E, a proposito di neuroni specchio, anche l’altro co-scopritore, Giacomo Rizzolati, ha qualcosa da dire in merito: «Noi scienziati andiamo molto più per approssimazione. Il filosofo cerca di vedere le cose in modo raffinato, trova subito l’errore, dice che non è del tutto convincente, che gli manca questa prova». Così, la filosofia «è molto più precisa della scienza. E’ vero che i dati della scienza sono incontrovertibili, ma il filosofo è molto utile per trovare quali sono i punti deboli nella speculazione successiva ai dati. I dati sono dati, però poi si devono interpretare. Cosa significano? Cosa portano di nuovo come conoscenza? E’ su questo qualcosa di nuovo che il filosofo ti critica e ti mette in discussione, mette in dubbio certe cose, ed è molto utile».

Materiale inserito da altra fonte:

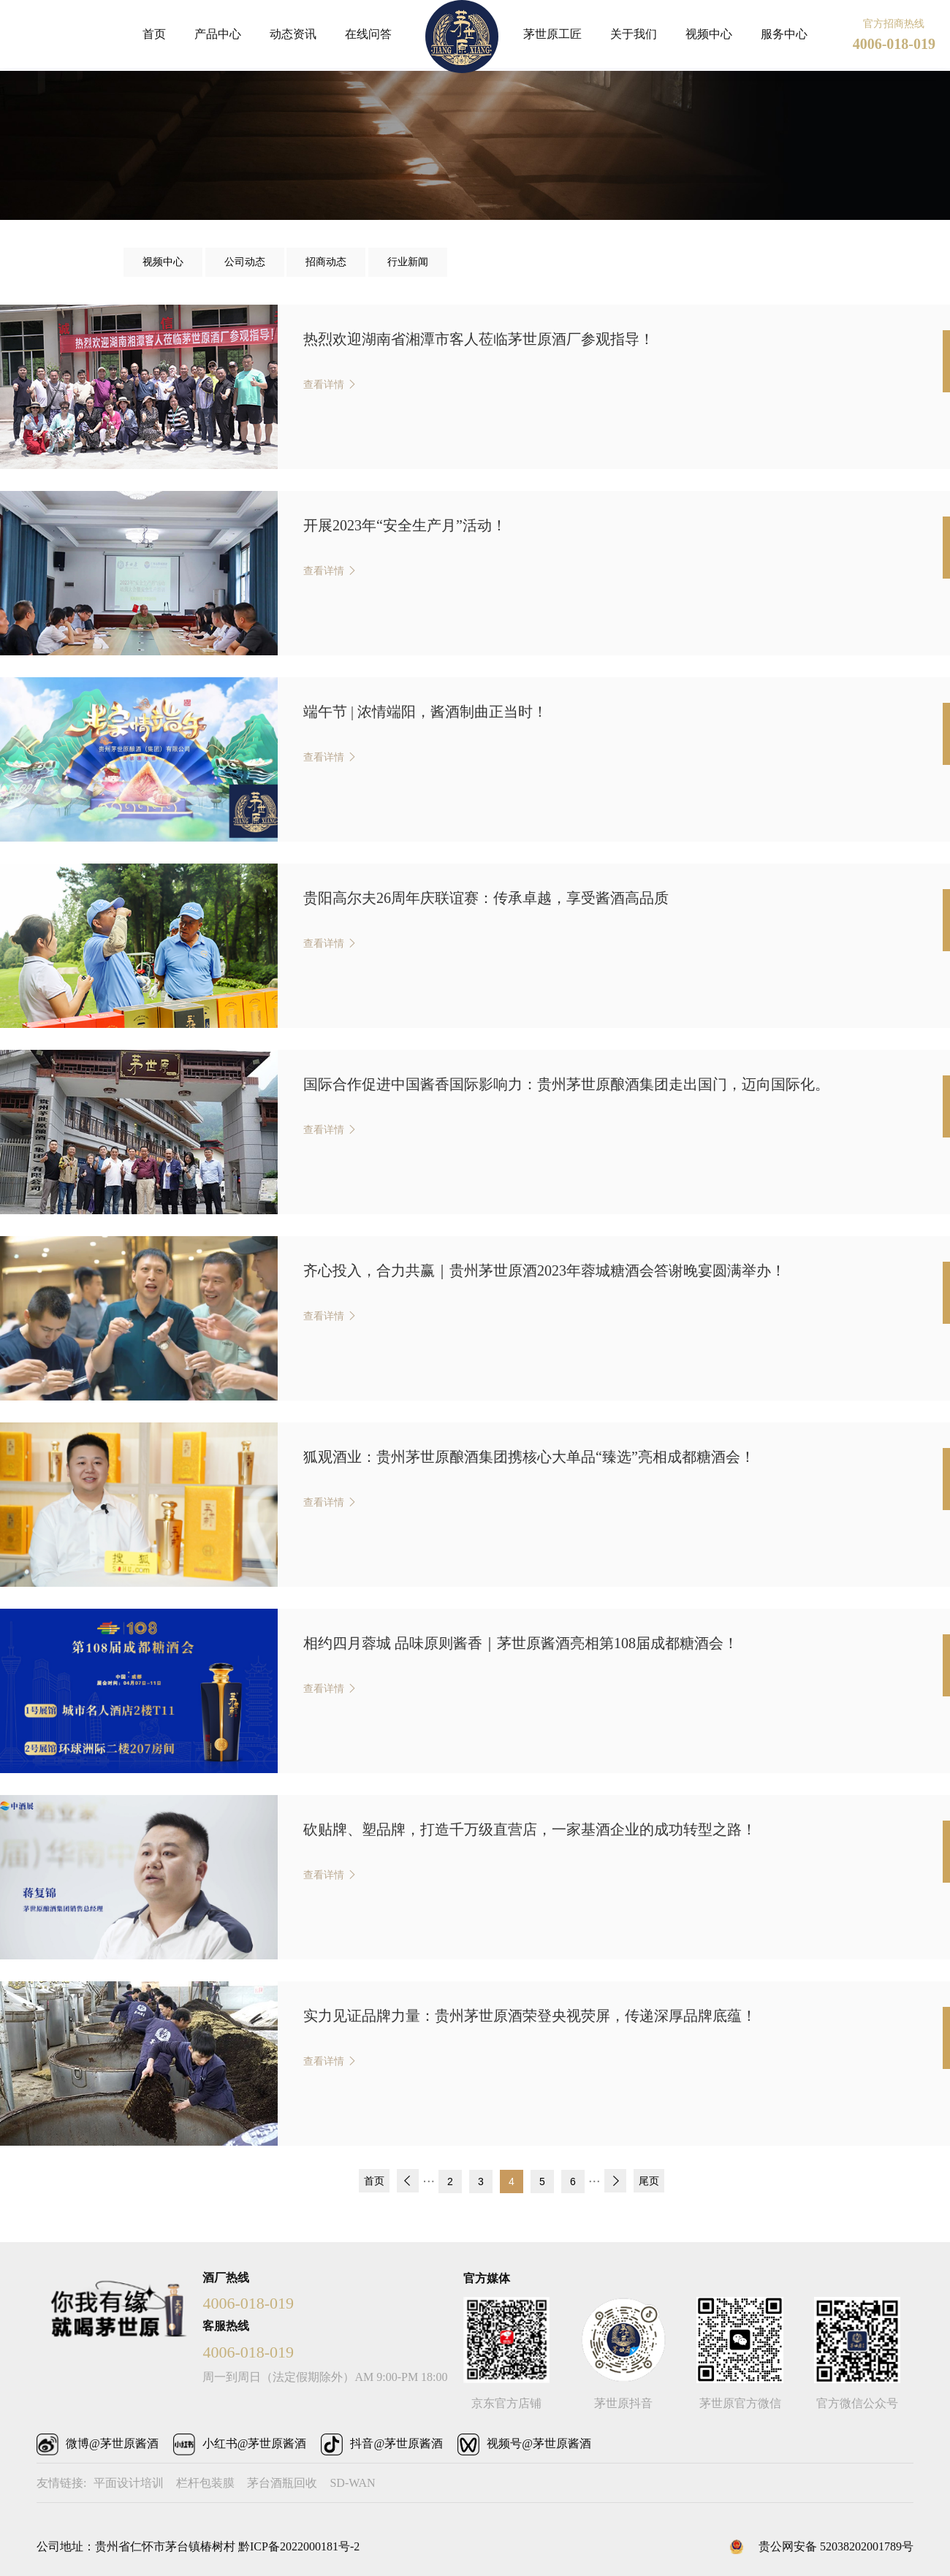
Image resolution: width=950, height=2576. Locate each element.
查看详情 (325, 384)
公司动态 (244, 261)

Testimonianze di scienziati mentalmente aperti e realisti, che rispettano la metodologia propria ed importantissima delle scienze empiriche ma senza disprezzare, anzi valorizzando, quelle degli altri saperi, come filosofia e teologia. Ben sapendo che l’essere umano porta in sé una “meravigliosa ed enigmatica complessità”, che impedisce di essere ridotto ai suoi antecedenti biologici o chimici.